[Positionseinträge]
* * *

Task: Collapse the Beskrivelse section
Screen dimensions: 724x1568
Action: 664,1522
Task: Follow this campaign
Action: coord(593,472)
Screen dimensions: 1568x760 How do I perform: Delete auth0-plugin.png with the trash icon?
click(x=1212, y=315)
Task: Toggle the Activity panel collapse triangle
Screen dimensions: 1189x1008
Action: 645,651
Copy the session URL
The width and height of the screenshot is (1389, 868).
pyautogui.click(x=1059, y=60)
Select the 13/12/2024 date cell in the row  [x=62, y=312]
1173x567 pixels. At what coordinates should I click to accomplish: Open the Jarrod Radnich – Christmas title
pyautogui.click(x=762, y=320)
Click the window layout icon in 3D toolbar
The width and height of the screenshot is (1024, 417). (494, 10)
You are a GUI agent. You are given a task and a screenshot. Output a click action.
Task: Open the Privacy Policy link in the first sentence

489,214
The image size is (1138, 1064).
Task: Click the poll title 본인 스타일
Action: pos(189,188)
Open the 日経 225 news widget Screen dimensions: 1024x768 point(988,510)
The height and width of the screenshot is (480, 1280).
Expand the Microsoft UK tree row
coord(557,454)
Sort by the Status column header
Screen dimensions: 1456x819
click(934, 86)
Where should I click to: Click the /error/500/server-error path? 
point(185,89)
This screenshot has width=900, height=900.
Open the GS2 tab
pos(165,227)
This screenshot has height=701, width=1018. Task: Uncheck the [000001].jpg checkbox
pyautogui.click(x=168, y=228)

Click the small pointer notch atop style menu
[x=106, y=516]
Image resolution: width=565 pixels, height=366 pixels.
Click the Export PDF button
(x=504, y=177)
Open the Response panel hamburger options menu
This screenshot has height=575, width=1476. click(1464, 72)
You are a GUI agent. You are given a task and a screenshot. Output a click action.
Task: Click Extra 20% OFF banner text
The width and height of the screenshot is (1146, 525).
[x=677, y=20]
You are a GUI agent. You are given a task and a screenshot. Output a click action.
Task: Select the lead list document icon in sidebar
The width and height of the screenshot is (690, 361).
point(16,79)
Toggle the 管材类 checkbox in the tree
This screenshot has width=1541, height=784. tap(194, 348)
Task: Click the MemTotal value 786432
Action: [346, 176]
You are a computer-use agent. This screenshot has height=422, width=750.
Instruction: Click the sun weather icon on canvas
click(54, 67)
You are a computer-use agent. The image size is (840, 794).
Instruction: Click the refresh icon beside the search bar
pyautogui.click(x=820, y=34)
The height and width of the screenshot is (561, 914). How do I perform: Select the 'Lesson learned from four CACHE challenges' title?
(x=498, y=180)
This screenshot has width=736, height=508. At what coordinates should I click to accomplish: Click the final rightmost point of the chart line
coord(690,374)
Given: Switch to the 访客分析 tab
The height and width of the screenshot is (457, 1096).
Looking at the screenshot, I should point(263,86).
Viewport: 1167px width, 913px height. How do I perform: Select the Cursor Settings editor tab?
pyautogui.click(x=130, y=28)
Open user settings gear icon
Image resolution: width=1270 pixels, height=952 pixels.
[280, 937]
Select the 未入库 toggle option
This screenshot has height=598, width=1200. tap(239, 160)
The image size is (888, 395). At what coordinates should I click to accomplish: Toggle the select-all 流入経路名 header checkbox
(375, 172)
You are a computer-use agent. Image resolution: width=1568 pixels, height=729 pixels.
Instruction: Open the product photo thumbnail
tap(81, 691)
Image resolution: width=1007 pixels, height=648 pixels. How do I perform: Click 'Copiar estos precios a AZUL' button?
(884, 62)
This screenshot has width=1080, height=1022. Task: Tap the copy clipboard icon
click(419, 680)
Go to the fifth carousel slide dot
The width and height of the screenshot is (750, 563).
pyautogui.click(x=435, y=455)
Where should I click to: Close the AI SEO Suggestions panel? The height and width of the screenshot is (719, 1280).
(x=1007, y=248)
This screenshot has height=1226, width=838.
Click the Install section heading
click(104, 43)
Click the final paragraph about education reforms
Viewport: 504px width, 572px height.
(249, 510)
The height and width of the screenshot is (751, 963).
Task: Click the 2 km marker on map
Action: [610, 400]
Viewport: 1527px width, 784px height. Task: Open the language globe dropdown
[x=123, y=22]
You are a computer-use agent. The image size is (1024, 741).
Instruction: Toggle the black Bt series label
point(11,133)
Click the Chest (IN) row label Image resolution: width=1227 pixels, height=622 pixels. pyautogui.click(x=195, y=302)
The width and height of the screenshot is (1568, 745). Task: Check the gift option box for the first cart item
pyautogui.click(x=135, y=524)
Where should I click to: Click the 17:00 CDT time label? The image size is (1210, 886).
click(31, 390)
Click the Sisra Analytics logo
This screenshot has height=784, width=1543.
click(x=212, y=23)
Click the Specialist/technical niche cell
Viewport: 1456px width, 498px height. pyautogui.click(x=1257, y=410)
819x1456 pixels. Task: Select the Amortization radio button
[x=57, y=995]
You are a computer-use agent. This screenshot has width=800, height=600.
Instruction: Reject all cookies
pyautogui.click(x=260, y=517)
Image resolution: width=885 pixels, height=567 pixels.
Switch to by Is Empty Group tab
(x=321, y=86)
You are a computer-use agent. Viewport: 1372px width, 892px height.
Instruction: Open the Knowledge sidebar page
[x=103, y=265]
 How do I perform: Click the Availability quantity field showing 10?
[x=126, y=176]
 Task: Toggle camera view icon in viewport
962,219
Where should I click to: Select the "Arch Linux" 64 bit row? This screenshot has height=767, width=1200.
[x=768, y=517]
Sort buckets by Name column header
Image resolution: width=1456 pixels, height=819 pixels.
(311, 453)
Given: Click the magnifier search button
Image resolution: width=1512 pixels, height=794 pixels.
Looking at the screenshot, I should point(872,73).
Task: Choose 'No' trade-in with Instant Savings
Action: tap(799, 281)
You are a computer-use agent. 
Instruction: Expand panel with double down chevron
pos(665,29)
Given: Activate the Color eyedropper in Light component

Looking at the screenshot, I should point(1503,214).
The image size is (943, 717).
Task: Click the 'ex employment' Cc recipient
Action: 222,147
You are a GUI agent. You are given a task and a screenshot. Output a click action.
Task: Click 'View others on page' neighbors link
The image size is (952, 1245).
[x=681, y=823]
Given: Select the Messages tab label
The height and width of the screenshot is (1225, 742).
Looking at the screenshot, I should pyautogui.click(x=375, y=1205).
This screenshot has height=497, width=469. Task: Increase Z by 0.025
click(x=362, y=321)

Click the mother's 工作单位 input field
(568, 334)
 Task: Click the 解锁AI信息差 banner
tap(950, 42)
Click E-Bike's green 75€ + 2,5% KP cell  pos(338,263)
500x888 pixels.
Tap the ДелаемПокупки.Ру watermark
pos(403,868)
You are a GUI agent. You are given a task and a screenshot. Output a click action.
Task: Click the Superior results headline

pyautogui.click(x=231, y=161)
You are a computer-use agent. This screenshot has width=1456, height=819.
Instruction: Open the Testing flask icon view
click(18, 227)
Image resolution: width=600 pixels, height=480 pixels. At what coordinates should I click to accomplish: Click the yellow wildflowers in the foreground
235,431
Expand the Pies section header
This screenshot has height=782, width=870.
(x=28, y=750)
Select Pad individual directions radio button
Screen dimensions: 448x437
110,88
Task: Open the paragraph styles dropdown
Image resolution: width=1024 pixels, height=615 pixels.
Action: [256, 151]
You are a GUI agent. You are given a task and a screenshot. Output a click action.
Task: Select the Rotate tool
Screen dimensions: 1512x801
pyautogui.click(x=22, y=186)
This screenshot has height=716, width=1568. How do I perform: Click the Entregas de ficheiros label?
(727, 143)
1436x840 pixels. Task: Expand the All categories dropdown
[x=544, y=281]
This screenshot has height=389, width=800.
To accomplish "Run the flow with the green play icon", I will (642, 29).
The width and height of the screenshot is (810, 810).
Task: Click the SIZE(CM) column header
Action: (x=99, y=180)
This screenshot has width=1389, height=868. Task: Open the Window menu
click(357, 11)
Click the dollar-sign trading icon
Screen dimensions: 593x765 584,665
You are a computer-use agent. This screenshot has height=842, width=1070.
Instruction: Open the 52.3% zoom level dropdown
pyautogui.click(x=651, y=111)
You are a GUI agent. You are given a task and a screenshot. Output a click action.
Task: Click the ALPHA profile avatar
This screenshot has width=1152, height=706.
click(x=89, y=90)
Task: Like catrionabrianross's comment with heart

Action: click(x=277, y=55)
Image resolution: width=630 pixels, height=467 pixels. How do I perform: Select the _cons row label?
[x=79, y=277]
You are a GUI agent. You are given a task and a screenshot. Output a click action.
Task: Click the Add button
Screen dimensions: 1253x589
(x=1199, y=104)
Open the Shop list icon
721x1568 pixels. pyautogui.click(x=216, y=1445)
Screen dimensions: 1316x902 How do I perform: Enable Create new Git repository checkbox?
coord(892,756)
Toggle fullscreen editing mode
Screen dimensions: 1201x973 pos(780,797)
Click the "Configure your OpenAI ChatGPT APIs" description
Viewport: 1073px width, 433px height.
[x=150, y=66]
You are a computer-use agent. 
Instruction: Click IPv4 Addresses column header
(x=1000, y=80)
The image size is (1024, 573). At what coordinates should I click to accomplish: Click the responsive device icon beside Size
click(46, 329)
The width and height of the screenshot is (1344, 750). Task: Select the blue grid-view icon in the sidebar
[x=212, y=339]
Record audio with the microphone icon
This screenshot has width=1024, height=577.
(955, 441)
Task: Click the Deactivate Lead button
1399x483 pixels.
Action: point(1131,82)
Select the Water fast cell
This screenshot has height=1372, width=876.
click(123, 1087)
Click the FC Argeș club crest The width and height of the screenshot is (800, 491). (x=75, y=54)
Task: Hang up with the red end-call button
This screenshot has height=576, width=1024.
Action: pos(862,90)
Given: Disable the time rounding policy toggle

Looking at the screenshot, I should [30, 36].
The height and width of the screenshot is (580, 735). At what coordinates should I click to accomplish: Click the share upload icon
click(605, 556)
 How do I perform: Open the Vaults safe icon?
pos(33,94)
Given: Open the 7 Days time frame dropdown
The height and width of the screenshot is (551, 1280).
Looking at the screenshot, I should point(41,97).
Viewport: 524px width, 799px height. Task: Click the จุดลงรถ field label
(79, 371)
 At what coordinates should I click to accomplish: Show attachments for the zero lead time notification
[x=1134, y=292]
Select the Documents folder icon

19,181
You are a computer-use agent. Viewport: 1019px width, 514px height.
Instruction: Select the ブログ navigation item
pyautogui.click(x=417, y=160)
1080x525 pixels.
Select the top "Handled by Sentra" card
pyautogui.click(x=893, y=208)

* * *

Gib die Zeilen Wort für Wort wieder, beginnend mit der Zeile mit „Click the Sisra Analytics logo“ und weiter bis einschließlich der Zeile mit „(x=321, y=86)“.

Click the Sisra Analytics logo
This screenshot has height=784, width=1543.
click(x=212, y=23)
Click the Specialist/technical niche cell
Viewport: 1456px width, 498px height. pyautogui.click(x=1257, y=410)
819x1456 pixels. Task: Select the Amortization radio button
[x=57, y=995]
You are a computer-use agent. This screenshot has width=800, height=600.
Instruction: Reject all cookies
pyautogui.click(x=260, y=517)
Image resolution: width=885 pixels, height=567 pixels.
Switch to by Is Empty Group tab
(x=321, y=86)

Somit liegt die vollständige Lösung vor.